Today (November 13) is Purple Tuesday – the UK’s first accessible shopping day aimed at making it easier for customers with a disability or impairment.

And support for the initiative has been pledged by the North East Autism Society, which is already leading the way by training retailers in the region to be more aware of the needs of shoppers with neurodiverse conditions.

Some of the UK’s best-known retailers are getting behind Purple Tuesday by introducing new measures to make shopping in town centres and online more inclusive for disabled customers.

The initiative – set up by disability organisation Purple – is set to become an annual event as more focus is placed on the needs of the disabled.

The pioneering North East Autism Society launched the UK’s first Autism and Neurodiversity Academy (ANDA) in November 2017 with the aim of providing flexible on-site training to help a wide range of organisations.

One of the organisations to go ahead with the training was The Cornmill Shopping Centre in Darlington, which introduced a monthly “Quiet Hour” on Sunday mornings to enable people affected by autism and other neurodiverse conditions to shop in a more relaxed way.

The changes made by the shopping centre – including adjusting lighting and turning off music and children’s rides – proved so successful that the Quiet Hour was extended to become weekly. Discussions are now taking place about how to develop the idea further.

Single mum Emily Wright, who has two autistic sons, Noah and Isaac, was among those to praise the changes made in Darlington. “We have to raise awareness and help people understand that those with autism have different needs,” she said.

Susan Young, manager of the Cornmill Shopping Centre, said: “The ANDA training really made a big difference to the way our staff think. We have a customer-first approach and are pleased to take steps to create a more relaxing and enjoyable shopping experience for all.”

North East Autism Society chief executive John Phillipson said: "It’s fantastic to see a national initiative like Purple Tuesday spreading the word about the need to make shopping more accessible to those with disabilities.

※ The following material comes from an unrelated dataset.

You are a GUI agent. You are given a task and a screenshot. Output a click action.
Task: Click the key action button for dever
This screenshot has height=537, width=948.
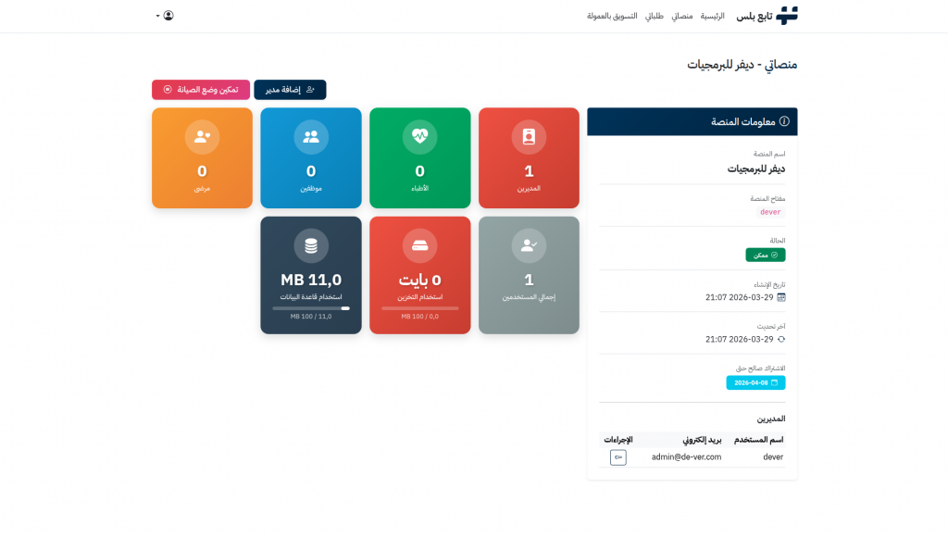618,457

Through the work of the Autism and Neurodiversity Academy, we believe we are making real progress in providing vital training for organisations, including shopping centres, to help them become more aware of the needs of people with autism and other neurodiverse conditions.

“We hope the first Purple Tuesday grows as a national movement and, coupled with the work being carried out by ANDA, it makes a real difference to people’s lives.”